## DIRECTIONS
Exactly the lines from the start of the data below through the line containing "Given: Open the 日本-BT下载 category link" must be returned, and no others.

## THE INPUT
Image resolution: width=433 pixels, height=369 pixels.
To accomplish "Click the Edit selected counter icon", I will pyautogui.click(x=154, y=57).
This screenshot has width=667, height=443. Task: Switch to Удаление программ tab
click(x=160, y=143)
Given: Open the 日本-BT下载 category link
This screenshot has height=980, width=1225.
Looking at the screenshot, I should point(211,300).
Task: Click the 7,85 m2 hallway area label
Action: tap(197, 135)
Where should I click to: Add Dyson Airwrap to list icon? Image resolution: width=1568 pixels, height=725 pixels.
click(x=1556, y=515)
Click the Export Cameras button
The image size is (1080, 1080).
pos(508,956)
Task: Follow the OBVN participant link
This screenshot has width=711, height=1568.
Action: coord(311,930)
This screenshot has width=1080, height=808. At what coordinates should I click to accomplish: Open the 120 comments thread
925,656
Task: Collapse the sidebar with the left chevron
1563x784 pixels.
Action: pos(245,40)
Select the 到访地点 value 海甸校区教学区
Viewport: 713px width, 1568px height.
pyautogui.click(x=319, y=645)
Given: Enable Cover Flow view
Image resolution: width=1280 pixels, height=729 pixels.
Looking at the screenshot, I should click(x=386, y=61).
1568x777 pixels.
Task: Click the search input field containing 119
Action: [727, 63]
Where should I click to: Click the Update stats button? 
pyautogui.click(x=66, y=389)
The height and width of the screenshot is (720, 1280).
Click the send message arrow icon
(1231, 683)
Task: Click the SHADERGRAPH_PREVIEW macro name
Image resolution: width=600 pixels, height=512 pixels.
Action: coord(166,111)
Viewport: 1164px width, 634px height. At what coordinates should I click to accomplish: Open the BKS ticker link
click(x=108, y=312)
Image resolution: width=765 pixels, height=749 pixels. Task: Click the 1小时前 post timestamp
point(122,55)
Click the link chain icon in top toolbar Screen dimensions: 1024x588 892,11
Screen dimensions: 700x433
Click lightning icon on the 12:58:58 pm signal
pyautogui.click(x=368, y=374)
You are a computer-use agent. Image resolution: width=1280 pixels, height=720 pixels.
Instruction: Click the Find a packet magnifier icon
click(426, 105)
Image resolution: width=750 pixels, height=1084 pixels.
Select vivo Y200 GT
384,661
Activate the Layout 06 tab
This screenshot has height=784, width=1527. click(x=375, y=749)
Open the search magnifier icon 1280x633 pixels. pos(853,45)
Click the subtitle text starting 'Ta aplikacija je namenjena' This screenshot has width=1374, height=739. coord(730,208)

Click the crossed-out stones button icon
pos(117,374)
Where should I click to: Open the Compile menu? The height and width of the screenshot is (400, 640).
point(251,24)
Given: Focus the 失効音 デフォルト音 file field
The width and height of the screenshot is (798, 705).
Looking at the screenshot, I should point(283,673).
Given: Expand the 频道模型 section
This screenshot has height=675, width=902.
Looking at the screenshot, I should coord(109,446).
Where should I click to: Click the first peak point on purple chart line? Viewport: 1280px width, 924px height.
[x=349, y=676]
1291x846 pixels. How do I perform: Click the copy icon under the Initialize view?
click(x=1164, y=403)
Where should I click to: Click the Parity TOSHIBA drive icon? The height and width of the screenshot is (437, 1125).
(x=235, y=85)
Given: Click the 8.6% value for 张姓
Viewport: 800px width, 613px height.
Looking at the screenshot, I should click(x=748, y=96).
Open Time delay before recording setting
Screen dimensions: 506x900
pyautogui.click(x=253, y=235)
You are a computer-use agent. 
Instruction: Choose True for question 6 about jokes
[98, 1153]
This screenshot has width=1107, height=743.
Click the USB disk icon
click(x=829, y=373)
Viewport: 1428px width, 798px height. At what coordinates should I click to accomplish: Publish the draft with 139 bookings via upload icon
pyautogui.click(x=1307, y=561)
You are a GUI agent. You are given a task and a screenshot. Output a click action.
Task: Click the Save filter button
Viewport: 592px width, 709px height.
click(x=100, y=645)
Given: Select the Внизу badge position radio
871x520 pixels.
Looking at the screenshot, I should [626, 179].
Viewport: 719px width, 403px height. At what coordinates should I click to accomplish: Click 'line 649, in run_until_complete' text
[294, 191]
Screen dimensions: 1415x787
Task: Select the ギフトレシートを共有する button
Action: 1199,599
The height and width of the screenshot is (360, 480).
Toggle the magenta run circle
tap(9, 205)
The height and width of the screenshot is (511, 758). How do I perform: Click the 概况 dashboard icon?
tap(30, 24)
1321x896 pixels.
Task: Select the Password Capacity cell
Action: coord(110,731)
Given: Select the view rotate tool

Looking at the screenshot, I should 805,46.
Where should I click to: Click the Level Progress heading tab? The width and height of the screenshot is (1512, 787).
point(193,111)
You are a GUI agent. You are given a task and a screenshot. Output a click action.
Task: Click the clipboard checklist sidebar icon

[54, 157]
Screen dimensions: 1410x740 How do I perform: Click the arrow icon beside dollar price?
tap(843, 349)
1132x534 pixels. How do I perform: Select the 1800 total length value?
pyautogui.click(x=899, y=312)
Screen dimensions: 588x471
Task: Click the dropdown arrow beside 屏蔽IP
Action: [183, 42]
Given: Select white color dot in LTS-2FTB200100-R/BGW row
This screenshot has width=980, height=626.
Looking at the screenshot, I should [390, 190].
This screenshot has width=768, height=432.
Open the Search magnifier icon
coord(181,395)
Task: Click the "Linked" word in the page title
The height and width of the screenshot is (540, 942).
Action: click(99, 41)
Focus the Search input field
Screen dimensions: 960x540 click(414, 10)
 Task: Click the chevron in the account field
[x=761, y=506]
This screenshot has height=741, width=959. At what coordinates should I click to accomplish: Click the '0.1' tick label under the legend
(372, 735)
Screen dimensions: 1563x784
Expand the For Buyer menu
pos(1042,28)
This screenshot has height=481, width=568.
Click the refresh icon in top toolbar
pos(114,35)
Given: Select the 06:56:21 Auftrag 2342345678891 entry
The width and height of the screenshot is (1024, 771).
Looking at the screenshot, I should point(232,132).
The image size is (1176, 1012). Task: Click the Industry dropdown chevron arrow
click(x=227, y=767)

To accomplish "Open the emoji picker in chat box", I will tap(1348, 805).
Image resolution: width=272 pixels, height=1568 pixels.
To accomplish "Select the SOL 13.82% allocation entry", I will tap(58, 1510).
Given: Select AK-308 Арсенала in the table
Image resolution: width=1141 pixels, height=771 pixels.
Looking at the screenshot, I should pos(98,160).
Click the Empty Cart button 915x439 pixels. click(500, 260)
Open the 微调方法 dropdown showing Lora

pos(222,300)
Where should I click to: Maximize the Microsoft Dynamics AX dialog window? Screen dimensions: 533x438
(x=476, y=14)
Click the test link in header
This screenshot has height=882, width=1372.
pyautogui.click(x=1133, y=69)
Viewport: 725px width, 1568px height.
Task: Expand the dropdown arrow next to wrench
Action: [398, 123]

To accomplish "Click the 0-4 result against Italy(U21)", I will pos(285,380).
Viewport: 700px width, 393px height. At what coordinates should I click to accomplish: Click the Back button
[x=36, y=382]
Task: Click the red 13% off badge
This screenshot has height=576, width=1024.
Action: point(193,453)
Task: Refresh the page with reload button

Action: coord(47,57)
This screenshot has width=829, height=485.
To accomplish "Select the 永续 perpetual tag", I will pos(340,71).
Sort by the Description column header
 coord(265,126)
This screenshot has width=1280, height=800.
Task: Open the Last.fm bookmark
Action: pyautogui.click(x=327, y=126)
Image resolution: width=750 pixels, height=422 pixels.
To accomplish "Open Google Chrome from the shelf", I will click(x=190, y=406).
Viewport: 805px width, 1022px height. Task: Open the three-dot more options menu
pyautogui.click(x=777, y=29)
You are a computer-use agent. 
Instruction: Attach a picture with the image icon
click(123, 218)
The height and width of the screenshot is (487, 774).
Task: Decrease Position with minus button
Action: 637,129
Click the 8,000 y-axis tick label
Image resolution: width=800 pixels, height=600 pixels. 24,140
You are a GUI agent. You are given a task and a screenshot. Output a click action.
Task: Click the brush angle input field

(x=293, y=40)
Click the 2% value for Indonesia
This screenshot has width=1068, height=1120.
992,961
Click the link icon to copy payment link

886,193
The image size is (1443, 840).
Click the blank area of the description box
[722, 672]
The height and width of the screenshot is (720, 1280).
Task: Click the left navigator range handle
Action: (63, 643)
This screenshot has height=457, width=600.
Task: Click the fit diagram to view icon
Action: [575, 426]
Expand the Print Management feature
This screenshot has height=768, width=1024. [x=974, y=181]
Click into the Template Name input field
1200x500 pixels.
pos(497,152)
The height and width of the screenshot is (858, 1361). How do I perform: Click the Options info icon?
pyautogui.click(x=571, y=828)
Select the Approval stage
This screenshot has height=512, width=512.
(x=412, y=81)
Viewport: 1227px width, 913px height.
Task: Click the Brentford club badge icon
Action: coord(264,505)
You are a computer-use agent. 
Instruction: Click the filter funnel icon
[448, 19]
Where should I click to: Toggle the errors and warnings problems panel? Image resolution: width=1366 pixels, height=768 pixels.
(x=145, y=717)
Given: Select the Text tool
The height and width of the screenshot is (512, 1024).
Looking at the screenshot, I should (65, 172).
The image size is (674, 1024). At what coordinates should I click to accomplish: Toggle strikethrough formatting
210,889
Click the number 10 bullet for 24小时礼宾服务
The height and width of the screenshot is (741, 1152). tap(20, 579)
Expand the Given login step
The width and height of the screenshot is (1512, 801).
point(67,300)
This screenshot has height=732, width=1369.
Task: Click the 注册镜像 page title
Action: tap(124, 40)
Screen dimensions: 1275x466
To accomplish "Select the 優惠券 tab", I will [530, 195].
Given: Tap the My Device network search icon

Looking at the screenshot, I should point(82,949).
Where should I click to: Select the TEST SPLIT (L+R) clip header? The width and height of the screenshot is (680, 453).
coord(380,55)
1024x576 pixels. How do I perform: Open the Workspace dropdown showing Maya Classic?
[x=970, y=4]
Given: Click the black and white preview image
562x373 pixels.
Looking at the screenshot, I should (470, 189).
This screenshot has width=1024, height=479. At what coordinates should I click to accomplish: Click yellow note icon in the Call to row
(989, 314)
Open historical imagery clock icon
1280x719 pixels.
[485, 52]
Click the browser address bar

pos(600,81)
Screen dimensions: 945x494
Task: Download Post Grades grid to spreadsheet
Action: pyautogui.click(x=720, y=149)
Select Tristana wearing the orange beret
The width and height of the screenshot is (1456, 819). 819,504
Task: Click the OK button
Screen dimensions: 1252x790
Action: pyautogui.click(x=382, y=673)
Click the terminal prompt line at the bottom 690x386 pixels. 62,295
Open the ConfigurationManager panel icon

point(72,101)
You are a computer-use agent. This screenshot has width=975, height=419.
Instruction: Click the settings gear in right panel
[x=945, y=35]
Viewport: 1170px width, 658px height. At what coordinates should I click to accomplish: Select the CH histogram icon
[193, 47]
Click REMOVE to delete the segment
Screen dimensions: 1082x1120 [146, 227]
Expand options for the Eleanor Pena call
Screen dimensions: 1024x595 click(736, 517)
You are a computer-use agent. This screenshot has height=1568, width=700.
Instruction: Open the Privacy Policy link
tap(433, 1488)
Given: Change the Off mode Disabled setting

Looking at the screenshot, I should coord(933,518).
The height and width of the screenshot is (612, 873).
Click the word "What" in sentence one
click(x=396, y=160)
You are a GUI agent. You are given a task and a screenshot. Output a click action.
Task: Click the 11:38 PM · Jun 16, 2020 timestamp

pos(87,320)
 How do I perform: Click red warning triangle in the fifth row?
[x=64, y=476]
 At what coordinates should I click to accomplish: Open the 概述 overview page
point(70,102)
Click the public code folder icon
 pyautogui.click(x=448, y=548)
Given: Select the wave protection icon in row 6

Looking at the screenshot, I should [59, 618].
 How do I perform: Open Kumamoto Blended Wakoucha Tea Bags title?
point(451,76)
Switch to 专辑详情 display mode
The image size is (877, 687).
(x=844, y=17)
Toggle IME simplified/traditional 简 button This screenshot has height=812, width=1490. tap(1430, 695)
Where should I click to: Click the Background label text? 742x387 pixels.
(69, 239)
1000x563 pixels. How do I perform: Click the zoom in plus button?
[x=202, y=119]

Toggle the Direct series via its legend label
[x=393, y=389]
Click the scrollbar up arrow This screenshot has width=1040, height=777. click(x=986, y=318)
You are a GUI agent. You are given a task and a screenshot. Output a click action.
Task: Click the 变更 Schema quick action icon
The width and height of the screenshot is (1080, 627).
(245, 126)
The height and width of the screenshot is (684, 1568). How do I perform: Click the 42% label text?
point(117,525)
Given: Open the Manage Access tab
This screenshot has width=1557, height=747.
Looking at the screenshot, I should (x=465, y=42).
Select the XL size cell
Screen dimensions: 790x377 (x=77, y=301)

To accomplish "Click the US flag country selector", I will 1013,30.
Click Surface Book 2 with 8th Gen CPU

## FINISHED TASK
Image resolution: width=433 pixels, height=369 pixels.
To accomplish "Click the Edit selected counter icon", I will pyautogui.click(x=154, y=57).
This screenshot has width=667, height=443. Task: Switch to Удаление программ tab
click(x=160, y=143)
Given: Open the 日本-BT下载 category link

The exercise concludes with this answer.